### Directions
All of the entries are to be printed exactly as they appear.

### Task input
((
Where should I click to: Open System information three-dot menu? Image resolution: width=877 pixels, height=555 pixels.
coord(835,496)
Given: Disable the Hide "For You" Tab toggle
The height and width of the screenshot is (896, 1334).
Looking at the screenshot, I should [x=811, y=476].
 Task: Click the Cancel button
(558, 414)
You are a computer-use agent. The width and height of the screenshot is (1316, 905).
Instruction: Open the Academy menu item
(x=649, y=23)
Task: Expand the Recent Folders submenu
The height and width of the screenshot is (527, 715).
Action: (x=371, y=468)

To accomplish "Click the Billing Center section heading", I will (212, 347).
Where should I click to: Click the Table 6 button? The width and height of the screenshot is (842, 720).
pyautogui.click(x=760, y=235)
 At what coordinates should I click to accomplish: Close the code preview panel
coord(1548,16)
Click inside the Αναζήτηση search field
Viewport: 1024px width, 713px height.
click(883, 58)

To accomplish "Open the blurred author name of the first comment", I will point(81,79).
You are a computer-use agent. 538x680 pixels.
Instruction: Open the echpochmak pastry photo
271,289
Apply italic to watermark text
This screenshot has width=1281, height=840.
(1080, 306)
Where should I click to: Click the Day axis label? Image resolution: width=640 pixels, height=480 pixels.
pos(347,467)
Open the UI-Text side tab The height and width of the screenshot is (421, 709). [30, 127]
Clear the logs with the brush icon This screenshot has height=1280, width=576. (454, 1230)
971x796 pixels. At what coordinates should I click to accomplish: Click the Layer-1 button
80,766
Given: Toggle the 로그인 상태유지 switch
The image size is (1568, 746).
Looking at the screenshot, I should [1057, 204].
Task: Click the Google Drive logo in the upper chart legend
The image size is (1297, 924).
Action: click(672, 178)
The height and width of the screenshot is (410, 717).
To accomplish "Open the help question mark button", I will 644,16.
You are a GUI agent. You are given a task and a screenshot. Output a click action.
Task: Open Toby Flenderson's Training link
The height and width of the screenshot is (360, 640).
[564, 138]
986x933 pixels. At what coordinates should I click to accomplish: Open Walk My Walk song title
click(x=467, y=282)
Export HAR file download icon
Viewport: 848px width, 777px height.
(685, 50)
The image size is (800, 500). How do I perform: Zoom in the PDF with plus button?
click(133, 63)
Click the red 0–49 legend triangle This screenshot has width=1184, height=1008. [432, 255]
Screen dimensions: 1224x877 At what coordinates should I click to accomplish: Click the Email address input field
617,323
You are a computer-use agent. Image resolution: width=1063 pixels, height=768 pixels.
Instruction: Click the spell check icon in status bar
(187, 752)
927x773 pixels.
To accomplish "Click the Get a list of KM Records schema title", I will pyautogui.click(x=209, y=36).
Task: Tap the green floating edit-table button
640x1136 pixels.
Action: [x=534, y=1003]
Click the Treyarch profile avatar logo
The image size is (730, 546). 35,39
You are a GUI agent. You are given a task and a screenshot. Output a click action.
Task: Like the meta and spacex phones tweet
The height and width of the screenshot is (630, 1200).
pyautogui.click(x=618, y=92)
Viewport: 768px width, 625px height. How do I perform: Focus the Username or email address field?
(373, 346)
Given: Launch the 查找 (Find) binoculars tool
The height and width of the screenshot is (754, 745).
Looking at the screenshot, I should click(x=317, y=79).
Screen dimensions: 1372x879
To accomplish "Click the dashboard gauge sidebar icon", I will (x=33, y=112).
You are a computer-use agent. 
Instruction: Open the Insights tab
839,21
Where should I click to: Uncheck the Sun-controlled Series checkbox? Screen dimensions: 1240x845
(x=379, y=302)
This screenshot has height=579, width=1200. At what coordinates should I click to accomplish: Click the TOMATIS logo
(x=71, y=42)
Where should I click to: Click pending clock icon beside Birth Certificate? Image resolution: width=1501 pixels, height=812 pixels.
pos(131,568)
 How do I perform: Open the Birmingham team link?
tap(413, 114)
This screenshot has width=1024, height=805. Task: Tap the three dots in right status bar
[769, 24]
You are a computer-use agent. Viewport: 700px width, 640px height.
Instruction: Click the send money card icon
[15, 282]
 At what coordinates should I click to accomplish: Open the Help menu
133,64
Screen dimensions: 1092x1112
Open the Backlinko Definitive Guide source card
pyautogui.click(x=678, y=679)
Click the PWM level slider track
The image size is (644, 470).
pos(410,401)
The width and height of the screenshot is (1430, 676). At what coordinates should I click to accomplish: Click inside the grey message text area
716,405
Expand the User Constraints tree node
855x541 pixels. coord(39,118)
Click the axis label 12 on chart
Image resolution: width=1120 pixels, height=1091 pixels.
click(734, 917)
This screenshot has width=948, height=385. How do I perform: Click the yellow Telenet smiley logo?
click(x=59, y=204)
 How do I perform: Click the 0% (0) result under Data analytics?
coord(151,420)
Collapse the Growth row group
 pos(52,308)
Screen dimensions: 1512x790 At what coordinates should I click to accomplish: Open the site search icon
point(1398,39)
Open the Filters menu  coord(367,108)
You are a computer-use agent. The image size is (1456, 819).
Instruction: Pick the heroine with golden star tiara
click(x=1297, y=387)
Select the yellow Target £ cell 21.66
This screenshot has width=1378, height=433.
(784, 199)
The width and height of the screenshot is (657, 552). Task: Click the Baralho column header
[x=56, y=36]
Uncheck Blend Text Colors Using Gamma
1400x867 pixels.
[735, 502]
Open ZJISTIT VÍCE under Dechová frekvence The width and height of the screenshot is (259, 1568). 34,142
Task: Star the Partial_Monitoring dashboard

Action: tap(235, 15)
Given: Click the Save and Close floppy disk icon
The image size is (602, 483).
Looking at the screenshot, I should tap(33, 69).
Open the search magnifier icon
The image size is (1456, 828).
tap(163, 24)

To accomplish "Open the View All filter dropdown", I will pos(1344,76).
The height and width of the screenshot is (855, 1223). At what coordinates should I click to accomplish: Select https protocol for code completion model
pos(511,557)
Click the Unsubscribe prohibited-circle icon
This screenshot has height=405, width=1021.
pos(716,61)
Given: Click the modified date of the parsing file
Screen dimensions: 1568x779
))
### Response to the exercise
Where should I click to: Open System information three-dot menu? Image resolution: width=877 pixels, height=555 pixels.
coord(835,496)
Given: Disable the Hide "For You" Tab toggle
The height and width of the screenshot is (896, 1334).
Looking at the screenshot, I should [x=811, y=476].
 Task: Click the Cancel button
(558, 414)
You are a computer-use agent. The width and height of the screenshot is (1316, 905).
Instruction: Open the Academy menu item
(x=649, y=23)
Task: Expand the Recent Folders submenu
The height and width of the screenshot is (527, 715).
Action: (x=371, y=468)

To accomplish "Click the Billing Center section heading", I will (212, 347).
Where should I click to: Click the Table 6 button? The width and height of the screenshot is (842, 720).
pyautogui.click(x=760, y=235)
 At what coordinates should I click to accomplish: Close the code preview panel
coord(1548,16)
Click inside the Αναζήτηση search field
Viewport: 1024px width, 713px height.
click(883, 58)

To accomplish "Open the blurred author name of the first comment", I will point(81,79).
You are a computer-use agent. 538x680 pixels.
Instruction: Open the echpochmak pastry photo
271,289
Apply italic to watermark text
This screenshot has width=1281, height=840.
(1080, 306)
Where should I click to: Click the Day axis label? Image resolution: width=640 pixels, height=480 pixels.
pos(347,467)
Open the UI-Text side tab The height and width of the screenshot is (421, 709). [30, 127]
Clear the logs with the brush icon This screenshot has height=1280, width=576. (454, 1230)
971x796 pixels. At what coordinates should I click to accomplish: Click the Layer-1 button
80,766
Given: Toggle the 로그인 상태유지 switch
The image size is (1568, 746).
Looking at the screenshot, I should [1057, 204].
Task: Click the Google Drive logo in the upper chart legend
The image size is (1297, 924).
Action: click(672, 178)
The height and width of the screenshot is (410, 717).
To accomplish "Open the help question mark button", I will 644,16.
You are a GUI agent. You are given a task and a screenshot. Output a click action.
Task: Open Toby Flenderson's Training link
The height and width of the screenshot is (360, 640).
[564, 138]
986x933 pixels. At what coordinates should I click to accomplish: Open Walk My Walk song title
click(x=467, y=282)
Export HAR file download icon
Viewport: 848px width, 777px height.
(685, 50)
The image size is (800, 500). How do I perform: Zoom in the PDF with plus button?
click(133, 63)
Click the red 0–49 legend triangle This screenshot has width=1184, height=1008. [432, 255]
Screen dimensions: 1224x877 At what coordinates should I click to accomplish: Click the Email address input field
617,323
You are a computer-use agent. Image resolution: width=1063 pixels, height=768 pixels.
Instruction: Click the spell check icon in status bar
(187, 752)
927x773 pixels.
To accomplish "Click the Get a list of KM Records schema title", I will pyautogui.click(x=209, y=36).
Task: Tap the green floating edit-table button
640x1136 pixels.
Action: [x=534, y=1003]
Click the Treyarch profile avatar logo
The image size is (730, 546). 35,39
You are a GUI agent. You are given a task and a screenshot. Output a click action.
Task: Like the meta and spacex phones tweet
The height and width of the screenshot is (630, 1200).
pyautogui.click(x=618, y=92)
Viewport: 768px width, 625px height. How do I perform: Focus the Username or email address field?
(373, 346)
Given: Launch the 查找 (Find) binoculars tool
The height and width of the screenshot is (754, 745).
Looking at the screenshot, I should click(x=317, y=79).
Screen dimensions: 1372x879
To accomplish "Click the dashboard gauge sidebar icon", I will (x=33, y=112).
You are a computer-use agent. 
Instruction: Open the Insights tab
839,21
Where should I click to: Uncheck the Sun-controlled Series checkbox? Screen dimensions: 1240x845
(x=379, y=302)
This screenshot has height=579, width=1200. At what coordinates should I click to accomplish: Click the TOMATIS logo
(x=71, y=42)
Where should I click to: Click pending clock icon beside Birth Certificate? Image resolution: width=1501 pixels, height=812 pixels.
pos(131,568)
 How do I perform: Open the Birmingham team link?
tap(413, 114)
This screenshot has width=1024, height=805. Task: Tap the three dots in right status bar
[769, 24]
You are a computer-use agent. Viewport: 700px width, 640px height.
Instruction: Click the send money card icon
[15, 282]
 At what coordinates should I click to accomplish: Open the Help menu
133,64
Screen dimensions: 1092x1112
Open the Backlinko Definitive Guide source card
pyautogui.click(x=678, y=679)
Click the PWM level slider track
The image size is (644, 470).
pos(410,401)
The width and height of the screenshot is (1430, 676). At what coordinates should I click to accomplish: Click inside the grey message text area
716,405
Expand the User Constraints tree node
855x541 pixels. coord(39,118)
Click the axis label 12 on chart
Image resolution: width=1120 pixels, height=1091 pixels.
click(734, 917)
This screenshot has width=948, height=385. How do I perform: Click the yellow Telenet smiley logo?
click(x=59, y=204)
 How do I perform: Click the 0% (0) result under Data analytics?
coord(151,420)
Collapse the Growth row group
 pos(52,308)
Screen dimensions: 1512x790 At what coordinates should I click to accomplish: Open the site search icon
point(1398,39)
Open the Filters menu  coord(367,108)
You are a computer-use agent. The image size is (1456, 819).
Instruction: Pick the heroine with golden star tiara
click(x=1297, y=387)
Select the yellow Target £ cell 21.66
This screenshot has width=1378, height=433.
(784, 199)
The width and height of the screenshot is (657, 552). Task: Click the Baralho column header
[x=56, y=36]
Uncheck Blend Text Colors Using Gamma
1400x867 pixels.
[735, 502]
Open ZJISTIT VÍCE under Dechová frekvence The width and height of the screenshot is (259, 1568). 34,142
Task: Star the Partial_Monitoring dashboard

Action: tap(235, 15)
Given: Click the Save and Close floppy disk icon
The image size is (602, 483).
Looking at the screenshot, I should tap(33, 69).
Open the search magnifier icon
The image size is (1456, 828).
tap(163, 24)

To accomplish "Open the View All filter dropdown", I will pos(1344,76).
The height and width of the screenshot is (855, 1223). At what coordinates should I click to accomplish: Select https protocol for code completion model
pos(511,557)
Click the Unsubscribe prohibited-circle icon
This screenshot has height=405, width=1021.
pos(716,61)
Given: Click the modified date of the parsing file
Screen dimensions: 1568x779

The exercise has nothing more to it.